Las mujeres solas necesitan el consuelo de toda una fauna de sexo online que alivie su ímpetu menopáusico. Los hombres que no aceptan sus cincuenta, desquiciados y con la boca trufada de chistes obscenos, viven para el porno de páginas gratuitas. La soledad es un mal necesario, tan profundo que suele concluir en alguna adicción irreparable.
Es generalizado el consumo de ansiolíticos, porque hay una necesidad de olvidar, inherente a nuestro desgaste con los hijos y con el trabajo. Pendientes de las ofertas del LIDL y del MediaMarkt, asumimos que rondar como zombis por los centros comerciales cada fin de semana es lo correcto y, en ese éxodo masivo, la prisa también nos corroe así como la preocupación constante por mantener un estatus que jamás nos hará felices del todo.
Algunas muchachas se operan los senos cuando cumplen los dieciocho y se observa en sus rostros de Lolita esa fiebre por el consumo, una insatisfacción por sobrevivir en un mundo que las prefiere como azafatas y presentadoras antes que como traductoras.
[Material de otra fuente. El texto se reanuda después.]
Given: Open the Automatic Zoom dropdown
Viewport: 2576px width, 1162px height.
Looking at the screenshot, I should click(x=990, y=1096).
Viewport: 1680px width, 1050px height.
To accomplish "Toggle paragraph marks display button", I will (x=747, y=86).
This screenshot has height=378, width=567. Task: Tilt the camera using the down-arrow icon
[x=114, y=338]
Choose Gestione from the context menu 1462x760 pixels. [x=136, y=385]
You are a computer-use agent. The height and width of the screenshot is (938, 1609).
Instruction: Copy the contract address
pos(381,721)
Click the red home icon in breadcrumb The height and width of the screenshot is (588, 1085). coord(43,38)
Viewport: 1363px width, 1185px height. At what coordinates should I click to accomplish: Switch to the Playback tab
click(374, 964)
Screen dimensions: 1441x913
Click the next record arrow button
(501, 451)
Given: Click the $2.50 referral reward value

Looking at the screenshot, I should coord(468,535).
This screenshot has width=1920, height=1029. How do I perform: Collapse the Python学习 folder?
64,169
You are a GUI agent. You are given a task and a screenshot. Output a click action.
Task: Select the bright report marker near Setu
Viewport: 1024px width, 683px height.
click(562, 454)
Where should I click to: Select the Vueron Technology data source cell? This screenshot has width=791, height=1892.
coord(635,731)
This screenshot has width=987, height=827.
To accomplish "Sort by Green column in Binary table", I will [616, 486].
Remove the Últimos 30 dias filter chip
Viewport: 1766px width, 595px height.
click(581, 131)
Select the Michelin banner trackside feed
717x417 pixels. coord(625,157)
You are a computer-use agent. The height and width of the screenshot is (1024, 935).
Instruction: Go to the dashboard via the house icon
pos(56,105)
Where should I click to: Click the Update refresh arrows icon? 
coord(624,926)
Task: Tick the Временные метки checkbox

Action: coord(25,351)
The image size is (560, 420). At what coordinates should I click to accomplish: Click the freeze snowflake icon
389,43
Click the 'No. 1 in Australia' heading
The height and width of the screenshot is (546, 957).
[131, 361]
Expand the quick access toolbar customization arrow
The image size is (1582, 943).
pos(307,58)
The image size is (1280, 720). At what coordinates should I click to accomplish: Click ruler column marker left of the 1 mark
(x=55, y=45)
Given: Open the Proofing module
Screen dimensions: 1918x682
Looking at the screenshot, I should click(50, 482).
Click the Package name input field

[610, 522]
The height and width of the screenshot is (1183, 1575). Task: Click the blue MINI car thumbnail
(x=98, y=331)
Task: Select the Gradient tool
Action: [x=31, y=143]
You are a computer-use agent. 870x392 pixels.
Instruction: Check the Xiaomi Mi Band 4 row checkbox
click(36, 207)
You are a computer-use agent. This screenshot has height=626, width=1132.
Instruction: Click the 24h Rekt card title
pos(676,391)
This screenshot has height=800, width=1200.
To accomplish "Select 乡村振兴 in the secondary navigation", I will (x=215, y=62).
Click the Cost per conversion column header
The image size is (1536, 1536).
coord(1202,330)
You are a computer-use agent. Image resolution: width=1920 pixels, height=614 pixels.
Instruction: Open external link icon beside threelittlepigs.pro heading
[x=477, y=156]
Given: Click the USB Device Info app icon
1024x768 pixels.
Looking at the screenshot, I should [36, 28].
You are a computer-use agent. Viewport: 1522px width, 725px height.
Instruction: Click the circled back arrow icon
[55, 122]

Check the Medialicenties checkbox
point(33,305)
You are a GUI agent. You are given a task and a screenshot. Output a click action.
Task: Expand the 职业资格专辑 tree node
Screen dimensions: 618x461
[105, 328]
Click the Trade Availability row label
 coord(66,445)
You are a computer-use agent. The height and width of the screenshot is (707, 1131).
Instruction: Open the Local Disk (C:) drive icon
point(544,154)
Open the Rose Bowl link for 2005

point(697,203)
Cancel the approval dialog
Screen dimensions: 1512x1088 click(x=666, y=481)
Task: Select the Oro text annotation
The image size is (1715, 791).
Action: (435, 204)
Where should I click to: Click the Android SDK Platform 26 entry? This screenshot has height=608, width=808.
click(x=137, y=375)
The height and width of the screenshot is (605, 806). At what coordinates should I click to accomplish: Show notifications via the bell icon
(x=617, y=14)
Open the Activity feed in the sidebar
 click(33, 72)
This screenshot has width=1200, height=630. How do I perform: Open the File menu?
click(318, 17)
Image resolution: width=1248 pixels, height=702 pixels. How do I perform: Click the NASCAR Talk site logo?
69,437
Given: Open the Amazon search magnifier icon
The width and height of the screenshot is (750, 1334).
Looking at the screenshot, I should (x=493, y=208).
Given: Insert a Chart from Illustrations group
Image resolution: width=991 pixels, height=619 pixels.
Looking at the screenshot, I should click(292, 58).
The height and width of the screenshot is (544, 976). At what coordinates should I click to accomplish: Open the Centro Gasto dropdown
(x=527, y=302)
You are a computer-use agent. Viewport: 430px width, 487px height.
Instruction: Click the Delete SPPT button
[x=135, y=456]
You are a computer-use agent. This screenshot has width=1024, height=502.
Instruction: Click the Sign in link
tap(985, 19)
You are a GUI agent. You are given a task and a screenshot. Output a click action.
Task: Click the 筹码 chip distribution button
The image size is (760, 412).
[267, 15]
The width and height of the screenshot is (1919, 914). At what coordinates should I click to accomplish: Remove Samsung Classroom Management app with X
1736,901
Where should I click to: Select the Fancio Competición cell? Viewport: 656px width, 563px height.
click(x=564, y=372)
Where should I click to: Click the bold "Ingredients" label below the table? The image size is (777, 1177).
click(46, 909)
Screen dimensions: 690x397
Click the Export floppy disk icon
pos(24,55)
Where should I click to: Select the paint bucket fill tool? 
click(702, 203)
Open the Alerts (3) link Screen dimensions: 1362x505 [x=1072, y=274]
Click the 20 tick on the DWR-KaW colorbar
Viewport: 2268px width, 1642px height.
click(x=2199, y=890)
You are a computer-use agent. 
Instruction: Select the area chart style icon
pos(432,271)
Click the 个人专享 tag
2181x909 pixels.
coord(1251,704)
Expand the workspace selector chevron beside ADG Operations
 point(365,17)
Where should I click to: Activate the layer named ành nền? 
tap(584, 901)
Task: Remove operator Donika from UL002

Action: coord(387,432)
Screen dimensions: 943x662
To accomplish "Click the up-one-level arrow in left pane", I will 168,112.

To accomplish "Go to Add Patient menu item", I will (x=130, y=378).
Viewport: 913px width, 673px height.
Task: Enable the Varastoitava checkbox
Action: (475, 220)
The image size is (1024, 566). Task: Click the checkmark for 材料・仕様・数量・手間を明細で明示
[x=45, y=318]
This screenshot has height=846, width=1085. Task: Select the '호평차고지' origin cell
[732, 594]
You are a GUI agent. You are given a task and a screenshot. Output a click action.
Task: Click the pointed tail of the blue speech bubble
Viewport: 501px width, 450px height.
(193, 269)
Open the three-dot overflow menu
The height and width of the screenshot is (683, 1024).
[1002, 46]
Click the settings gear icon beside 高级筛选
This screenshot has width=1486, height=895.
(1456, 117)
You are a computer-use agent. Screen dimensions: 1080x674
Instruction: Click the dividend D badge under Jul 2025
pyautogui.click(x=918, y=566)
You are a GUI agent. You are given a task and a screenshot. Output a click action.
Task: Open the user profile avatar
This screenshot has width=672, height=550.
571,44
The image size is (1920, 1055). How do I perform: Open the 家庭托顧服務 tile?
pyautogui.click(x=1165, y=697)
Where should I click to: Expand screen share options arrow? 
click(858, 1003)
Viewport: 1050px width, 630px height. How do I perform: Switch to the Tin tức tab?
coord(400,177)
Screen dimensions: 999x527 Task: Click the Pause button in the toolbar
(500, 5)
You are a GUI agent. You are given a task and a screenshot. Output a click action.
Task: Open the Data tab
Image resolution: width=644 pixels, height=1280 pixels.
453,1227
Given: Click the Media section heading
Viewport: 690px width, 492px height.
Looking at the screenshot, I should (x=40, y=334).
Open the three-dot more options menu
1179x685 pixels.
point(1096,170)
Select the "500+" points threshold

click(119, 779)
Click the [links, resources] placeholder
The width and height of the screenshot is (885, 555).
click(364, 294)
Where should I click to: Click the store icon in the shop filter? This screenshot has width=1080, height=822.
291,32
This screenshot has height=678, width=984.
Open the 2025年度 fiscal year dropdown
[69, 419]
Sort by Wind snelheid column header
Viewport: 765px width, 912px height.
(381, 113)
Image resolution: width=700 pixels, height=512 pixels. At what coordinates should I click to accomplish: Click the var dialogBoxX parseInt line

Los ansiolíticos llenan algunos bolsos junto a los preservativos y los nuevos pintalabios de KIKO.
Todo tiene la apariencia de estresante. Todo lo que me rodea tiene vestigios de muerte sobrevenida, todo lo que como y bebo parece siliconado. Pero mejor vivir en esta ficción autodestructiva del porno, del bótox y de los antidepresivos. Mejor vivir aquí, aparcados en este paraíso artificial donde la poesía que leemos es la que nos brindan los anuncios de Opel y Coca-Cola. Mejor así que ver el envés de la calamidad y del sufrimiento. Mejor. Porque somos efímeros y uno ya no está para retos personales. Bastante tenemos con ir tirando.